***** Records to process *****

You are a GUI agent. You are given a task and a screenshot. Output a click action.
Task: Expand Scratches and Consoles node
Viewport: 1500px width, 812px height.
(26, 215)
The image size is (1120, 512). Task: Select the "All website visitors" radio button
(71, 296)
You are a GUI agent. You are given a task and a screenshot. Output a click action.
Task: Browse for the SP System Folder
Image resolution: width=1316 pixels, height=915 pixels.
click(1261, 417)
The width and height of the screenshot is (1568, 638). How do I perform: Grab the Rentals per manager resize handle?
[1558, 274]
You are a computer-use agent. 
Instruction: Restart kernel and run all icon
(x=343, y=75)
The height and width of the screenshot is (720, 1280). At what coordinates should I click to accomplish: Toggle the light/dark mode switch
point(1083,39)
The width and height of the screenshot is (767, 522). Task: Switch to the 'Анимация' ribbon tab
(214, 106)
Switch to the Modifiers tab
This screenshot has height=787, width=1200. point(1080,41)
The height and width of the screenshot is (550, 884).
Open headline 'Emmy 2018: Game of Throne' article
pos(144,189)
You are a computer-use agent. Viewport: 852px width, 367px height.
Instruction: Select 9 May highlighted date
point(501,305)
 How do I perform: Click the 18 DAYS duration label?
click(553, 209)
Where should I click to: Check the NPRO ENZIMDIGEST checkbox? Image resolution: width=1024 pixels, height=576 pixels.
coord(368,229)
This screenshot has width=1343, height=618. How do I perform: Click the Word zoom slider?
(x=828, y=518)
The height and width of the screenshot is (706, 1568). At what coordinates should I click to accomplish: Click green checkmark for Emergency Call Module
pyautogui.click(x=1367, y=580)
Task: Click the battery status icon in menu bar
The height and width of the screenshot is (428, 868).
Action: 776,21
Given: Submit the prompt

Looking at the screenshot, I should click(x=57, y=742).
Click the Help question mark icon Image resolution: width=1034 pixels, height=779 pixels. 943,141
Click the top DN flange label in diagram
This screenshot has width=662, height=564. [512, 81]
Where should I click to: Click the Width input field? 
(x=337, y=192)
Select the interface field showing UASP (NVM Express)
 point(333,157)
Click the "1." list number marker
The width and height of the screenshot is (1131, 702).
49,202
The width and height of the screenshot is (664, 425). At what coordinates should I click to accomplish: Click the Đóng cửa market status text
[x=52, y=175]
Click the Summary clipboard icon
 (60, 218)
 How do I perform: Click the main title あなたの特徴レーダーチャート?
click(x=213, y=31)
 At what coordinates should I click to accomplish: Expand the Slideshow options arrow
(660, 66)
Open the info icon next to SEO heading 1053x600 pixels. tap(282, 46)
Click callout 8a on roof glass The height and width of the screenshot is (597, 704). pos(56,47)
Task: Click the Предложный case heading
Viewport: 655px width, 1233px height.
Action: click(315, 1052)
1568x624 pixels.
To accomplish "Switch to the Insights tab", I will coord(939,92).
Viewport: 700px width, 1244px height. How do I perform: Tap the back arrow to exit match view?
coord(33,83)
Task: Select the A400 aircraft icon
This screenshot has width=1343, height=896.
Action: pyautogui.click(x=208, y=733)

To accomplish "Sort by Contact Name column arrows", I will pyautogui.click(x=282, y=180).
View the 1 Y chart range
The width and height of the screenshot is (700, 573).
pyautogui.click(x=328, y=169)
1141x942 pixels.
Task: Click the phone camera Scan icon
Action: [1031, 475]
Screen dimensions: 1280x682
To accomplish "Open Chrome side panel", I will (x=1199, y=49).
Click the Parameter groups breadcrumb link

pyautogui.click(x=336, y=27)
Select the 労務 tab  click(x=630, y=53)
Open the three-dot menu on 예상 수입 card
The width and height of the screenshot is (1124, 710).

*****

_Required work_: Would you output the entire listing exactly as written?

_Output for this task_:
You are a GUI agent. You are given a task and a screenshot. Output a click action.
Task: Expand Scratches and Consoles node
Viewport: 1500px width, 812px height.
(26, 215)
The image size is (1120, 512). Task: Select the "All website visitors" radio button
(71, 296)
You are a GUI agent. You are given a task and a screenshot. Output a click action.
Task: Browse for the SP System Folder
Image resolution: width=1316 pixels, height=915 pixels.
click(1261, 417)
The width and height of the screenshot is (1568, 638). How do I perform: Grab the Rentals per manager resize handle?
[1558, 274]
You are a computer-use agent. 
Instruction: Restart kernel and run all icon
(x=343, y=75)
The height and width of the screenshot is (720, 1280). At what coordinates should I click to accomplish: Toggle the light/dark mode switch
point(1083,39)
The width and height of the screenshot is (767, 522). Task: Switch to the 'Анимация' ribbon tab
(214, 106)
Switch to the Modifiers tab
This screenshot has height=787, width=1200. point(1080,41)
The height and width of the screenshot is (550, 884).
Open headline 'Emmy 2018: Game of Throne' article
pos(144,189)
You are a computer-use agent. Viewport: 852px width, 367px height.
Instruction: Select 9 May highlighted date
point(501,305)
 How do I perform: Click the 18 DAYS duration label?
click(553, 209)
Where should I click to: Check the NPRO ENZIMDIGEST checkbox? Image resolution: width=1024 pixels, height=576 pixels.
coord(368,229)
This screenshot has width=1343, height=618. How do I perform: Click the Word zoom slider?
(x=828, y=518)
The height and width of the screenshot is (706, 1568). At what coordinates should I click to accomplish: Click green checkmark for Emergency Call Module
pyautogui.click(x=1367, y=580)
Task: Click the battery status icon in menu bar
The height and width of the screenshot is (428, 868).
Action: 776,21
Given: Submit the prompt

Looking at the screenshot, I should click(x=57, y=742).
Click the Help question mark icon Image resolution: width=1034 pixels, height=779 pixels. 943,141
Click the top DN flange label in diagram
This screenshot has width=662, height=564. [512, 81]
Where should I click to: Click the Width input field? 
(x=337, y=192)
Select the interface field showing UASP (NVM Express)
 point(333,157)
Click the "1." list number marker
The width and height of the screenshot is (1131, 702).
49,202
The width and height of the screenshot is (664, 425). At what coordinates should I click to accomplish: Click the Đóng cửa market status text
[x=52, y=175]
Click the Summary clipboard icon
 (60, 218)
 How do I perform: Click the main title あなたの特徴レーダーチャート?
click(x=213, y=31)
 At what coordinates should I click to accomplish: Expand the Slideshow options arrow
(660, 66)
Open the info icon next to SEO heading 1053x600 pixels. tap(282, 46)
Click callout 8a on roof glass The height and width of the screenshot is (597, 704). pos(56,47)
Task: Click the Предложный case heading
Viewport: 655px width, 1233px height.
Action: click(315, 1052)
1568x624 pixels.
To accomplish "Switch to the Insights tab", I will coord(939,92).
Viewport: 700px width, 1244px height. How do I perform: Tap the back arrow to exit match view?
coord(33,83)
Task: Select the A400 aircraft icon
This screenshot has width=1343, height=896.
Action: pyautogui.click(x=208, y=733)

To accomplish "Sort by Contact Name column arrows", I will pyautogui.click(x=282, y=180).
View the 1 Y chart range
The width and height of the screenshot is (700, 573).
pyautogui.click(x=328, y=169)
1141x942 pixels.
Task: Click the phone camera Scan icon
Action: [1031, 475]
Screen dimensions: 1280x682
To accomplish "Open Chrome side panel", I will (x=1199, y=49).
Click the Parameter groups breadcrumb link

pyautogui.click(x=336, y=27)
Select the 労務 tab  click(x=630, y=53)
Open the three-dot menu on 예상 수입 card
The width and height of the screenshot is (1124, 710).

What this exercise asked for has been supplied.